ZDB

Visual Arts
Exhibitions
Livraria

Mike Tyson’s Worst Nightmare

— by Francisco Corrêa

23.05 — 31.08.26

Opening: May 23rd 2026

Schedule:
Monday to Saturday
6PM - 10PM

At Livraria Zé dos Bois, Francisco Corrêa presents an installation that is, at once, the final memory of a life and the first step in a narrative yet to be constructed. The work is part of a broader project that will take its full form at the Raiano Cultural Center in Idanha-a-Nova, as part of a partnership between the two institutions.

At the center of the installation, pigeons and arrows trace a suspended moment, like a game someone paused midway. The scene does not move, but pulses with the tension of an outcome yet to be fulfilled. The viewer, arriving there unannounced, becomes a silent witness to this fragment—a frozen memory that no longer belongs to them, yet calls to them. It is the territory of what Ana Pérez-Quiroga calls “post-trauma”: the empathy that makes us feel the pain of those we do not know, traversed by objects that carry the life of a stranger.

Quoting António Lobo Antunes, the piece asks in silence: is this a work about death or a work that denies death? The answer may not lie in the forms, but in the way memory clings to a handful of figures—the pigeons, the arrows, the title that evokes someone else’s nightmare—and resists oblivion. There are objects that become symbols, that give form to the lives of those who can no longer speak. That which is intimate and unrepeatable becomes, for a moment, a shared territory.

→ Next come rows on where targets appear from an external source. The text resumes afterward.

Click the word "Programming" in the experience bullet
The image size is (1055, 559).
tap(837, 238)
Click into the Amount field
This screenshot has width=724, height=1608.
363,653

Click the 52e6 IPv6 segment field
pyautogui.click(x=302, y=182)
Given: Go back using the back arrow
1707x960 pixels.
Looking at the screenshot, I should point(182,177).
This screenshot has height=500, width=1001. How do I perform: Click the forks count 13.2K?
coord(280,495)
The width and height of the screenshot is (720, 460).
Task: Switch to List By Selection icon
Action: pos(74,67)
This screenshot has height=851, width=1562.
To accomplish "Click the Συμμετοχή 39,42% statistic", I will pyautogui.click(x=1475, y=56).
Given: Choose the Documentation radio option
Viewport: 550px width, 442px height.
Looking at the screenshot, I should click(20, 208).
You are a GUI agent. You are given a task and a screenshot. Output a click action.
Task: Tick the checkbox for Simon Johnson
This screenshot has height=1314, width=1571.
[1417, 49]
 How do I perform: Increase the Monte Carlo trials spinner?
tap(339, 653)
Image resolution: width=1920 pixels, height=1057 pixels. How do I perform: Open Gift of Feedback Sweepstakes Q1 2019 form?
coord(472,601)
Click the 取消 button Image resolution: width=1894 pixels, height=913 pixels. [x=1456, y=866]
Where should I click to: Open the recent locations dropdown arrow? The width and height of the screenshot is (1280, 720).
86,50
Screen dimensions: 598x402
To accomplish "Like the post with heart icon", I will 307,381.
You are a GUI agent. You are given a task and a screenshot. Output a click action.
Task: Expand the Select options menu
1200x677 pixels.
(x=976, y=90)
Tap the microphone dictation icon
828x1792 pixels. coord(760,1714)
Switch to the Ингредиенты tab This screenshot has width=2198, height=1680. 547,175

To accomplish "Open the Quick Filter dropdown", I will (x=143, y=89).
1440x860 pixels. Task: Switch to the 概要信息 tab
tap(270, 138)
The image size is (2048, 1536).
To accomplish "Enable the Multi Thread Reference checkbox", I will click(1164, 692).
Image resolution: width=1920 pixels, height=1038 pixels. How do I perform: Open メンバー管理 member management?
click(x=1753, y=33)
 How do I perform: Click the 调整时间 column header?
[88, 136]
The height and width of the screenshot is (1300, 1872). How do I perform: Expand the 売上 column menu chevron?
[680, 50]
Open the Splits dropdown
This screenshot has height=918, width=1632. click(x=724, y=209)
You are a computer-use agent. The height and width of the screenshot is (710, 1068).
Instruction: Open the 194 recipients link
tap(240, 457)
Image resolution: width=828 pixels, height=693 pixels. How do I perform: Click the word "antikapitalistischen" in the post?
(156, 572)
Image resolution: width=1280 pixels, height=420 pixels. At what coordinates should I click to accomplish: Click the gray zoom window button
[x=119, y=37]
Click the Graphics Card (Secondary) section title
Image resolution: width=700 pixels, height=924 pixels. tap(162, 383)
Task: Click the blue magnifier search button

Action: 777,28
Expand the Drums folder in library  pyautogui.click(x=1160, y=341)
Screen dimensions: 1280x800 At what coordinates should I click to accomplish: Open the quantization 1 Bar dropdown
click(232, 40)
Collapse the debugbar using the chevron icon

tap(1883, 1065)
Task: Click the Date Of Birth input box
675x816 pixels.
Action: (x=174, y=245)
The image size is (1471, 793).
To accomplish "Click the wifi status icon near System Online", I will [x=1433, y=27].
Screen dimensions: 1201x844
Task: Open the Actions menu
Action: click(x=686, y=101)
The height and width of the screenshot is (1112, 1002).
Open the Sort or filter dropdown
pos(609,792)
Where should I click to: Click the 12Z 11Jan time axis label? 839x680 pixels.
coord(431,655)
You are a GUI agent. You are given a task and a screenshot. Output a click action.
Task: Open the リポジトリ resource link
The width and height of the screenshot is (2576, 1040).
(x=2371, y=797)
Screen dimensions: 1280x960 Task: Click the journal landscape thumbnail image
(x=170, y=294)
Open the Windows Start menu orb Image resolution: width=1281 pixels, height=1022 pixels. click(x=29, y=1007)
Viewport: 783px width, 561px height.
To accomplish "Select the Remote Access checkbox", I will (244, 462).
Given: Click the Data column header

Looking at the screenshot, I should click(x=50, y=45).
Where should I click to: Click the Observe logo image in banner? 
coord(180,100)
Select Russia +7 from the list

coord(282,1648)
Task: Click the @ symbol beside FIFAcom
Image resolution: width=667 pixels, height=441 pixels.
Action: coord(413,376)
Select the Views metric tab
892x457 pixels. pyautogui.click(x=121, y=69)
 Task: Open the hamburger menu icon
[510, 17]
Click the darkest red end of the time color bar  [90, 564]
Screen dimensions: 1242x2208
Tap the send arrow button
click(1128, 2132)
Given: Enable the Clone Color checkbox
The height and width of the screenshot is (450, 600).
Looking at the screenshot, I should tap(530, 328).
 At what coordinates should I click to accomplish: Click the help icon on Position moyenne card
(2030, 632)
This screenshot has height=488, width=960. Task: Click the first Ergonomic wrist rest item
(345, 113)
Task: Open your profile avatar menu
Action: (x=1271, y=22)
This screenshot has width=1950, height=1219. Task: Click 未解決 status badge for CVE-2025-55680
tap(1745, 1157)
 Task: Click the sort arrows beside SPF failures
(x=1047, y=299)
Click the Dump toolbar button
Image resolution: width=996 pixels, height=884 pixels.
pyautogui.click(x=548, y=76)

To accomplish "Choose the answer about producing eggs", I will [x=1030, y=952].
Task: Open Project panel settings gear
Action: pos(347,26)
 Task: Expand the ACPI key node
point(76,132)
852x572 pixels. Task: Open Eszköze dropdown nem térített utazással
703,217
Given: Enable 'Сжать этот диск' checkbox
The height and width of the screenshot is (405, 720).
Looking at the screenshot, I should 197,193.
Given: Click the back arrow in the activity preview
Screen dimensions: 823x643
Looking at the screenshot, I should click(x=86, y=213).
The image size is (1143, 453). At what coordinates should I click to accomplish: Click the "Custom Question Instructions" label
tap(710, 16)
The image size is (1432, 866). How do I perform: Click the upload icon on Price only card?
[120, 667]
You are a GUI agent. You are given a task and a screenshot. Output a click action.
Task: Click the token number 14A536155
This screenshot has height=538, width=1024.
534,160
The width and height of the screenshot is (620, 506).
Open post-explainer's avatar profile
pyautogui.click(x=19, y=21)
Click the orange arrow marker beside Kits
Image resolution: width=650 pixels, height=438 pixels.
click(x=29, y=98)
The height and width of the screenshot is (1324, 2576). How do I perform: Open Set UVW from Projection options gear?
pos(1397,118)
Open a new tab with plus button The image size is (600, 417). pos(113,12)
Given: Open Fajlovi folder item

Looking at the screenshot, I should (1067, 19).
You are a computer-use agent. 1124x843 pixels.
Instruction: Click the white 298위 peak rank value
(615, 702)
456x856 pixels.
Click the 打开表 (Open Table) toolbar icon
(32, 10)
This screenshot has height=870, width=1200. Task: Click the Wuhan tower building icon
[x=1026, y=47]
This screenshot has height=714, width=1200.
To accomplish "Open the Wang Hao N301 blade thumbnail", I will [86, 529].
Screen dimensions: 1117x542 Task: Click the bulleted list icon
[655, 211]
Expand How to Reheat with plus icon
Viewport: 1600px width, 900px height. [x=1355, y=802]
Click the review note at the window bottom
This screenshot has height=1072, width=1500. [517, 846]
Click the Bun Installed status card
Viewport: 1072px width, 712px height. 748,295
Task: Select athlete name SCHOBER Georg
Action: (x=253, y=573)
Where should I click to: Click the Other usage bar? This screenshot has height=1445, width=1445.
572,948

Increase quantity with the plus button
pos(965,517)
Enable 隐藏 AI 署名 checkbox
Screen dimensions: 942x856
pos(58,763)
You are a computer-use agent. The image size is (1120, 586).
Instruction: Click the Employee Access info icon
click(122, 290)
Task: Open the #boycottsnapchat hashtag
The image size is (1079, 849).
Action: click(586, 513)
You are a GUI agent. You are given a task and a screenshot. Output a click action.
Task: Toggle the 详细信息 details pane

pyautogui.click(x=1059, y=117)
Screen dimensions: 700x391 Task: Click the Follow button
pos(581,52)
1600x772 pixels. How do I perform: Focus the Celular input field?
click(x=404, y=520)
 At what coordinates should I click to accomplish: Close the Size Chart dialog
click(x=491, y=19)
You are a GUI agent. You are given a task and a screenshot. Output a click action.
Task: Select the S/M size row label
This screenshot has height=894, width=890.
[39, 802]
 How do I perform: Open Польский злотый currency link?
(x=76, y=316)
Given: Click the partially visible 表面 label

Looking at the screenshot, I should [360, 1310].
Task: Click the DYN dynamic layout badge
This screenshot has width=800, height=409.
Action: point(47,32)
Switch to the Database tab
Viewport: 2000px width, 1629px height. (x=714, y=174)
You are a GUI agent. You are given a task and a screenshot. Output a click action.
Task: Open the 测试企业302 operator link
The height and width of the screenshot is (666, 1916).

If the upcoming exhibition opens with a trunk—the gesture that sets off a journey made of treasures, traps, and biographical fragments—the installation now presented at Livraria Zé dos Bois shows its reverse: a final memory, the ultimate remembrance of a character whom only fiction could save.
Between chronicle and play, Mike Tyson’s Worst Nightmare invites us to remember, in the sense that Eduardo Galeano restored to the word: re-cordis, to pass through the heart again.

Tomás Longo

Francisco Corrêa

Francisco Corrêa (1999) was born in Lisbon, where he currently lives and works. He holds a bachelor’s degree in Painting from the Faculty of Fine Arts at the University of Lisbon.

His work has focused on the dialogue between painting and sculpture, reality and fiction, constructing narratives whose realities are partially recognizable, in contrast to fictions proposed by a certain surrealism. Like memories that, with each attempt to be retrieved, lose clarity and gain new meanings. She seeks to create a visual universe that, without intending to be serious, is at once sophisticated and innocent. These memories, some rooted in childhood, others entirely imagined, are fragments of a disguised reality.